Record excerpts -

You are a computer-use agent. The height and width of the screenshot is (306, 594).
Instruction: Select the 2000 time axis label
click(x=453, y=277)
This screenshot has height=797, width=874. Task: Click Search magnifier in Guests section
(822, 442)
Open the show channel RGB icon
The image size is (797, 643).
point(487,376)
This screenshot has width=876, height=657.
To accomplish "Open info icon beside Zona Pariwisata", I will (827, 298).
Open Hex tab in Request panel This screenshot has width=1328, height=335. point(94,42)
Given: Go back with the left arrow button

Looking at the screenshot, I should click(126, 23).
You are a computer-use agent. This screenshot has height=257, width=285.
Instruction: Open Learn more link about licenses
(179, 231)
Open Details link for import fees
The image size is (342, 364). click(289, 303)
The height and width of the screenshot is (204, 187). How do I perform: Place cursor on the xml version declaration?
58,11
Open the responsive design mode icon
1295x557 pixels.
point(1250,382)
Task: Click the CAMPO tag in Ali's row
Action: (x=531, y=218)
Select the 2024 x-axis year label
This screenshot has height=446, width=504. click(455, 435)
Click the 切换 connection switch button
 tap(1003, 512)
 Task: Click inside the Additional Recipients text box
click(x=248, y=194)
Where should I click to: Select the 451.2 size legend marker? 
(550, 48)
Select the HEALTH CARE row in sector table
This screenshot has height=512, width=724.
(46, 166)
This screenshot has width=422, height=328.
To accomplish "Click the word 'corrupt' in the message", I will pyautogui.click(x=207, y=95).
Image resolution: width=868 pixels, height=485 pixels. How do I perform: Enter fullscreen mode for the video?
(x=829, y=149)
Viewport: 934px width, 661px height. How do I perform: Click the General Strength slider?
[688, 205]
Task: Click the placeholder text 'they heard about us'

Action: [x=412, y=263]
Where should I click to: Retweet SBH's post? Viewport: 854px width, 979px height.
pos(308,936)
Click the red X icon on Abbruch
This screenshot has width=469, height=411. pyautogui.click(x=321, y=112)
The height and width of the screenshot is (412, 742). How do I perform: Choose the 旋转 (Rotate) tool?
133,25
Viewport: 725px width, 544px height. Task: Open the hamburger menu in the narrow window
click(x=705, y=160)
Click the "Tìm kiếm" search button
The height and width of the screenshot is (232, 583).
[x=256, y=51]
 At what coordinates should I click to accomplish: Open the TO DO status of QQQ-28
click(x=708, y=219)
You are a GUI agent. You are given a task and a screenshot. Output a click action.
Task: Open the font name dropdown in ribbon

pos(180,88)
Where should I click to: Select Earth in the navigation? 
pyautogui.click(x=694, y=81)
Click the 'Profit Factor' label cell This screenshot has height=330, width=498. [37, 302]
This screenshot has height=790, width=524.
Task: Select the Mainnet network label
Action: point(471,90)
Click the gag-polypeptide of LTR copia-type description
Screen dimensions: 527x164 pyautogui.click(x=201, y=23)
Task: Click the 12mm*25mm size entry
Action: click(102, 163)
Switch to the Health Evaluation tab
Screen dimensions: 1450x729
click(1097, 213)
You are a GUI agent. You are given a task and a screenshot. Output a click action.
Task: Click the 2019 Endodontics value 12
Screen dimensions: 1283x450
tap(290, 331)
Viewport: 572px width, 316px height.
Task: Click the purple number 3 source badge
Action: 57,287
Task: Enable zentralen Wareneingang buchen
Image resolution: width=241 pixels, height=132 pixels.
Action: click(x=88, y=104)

Required work -
State how many lines of the entries include the word "will", giving that number by itself.

Answer box -
2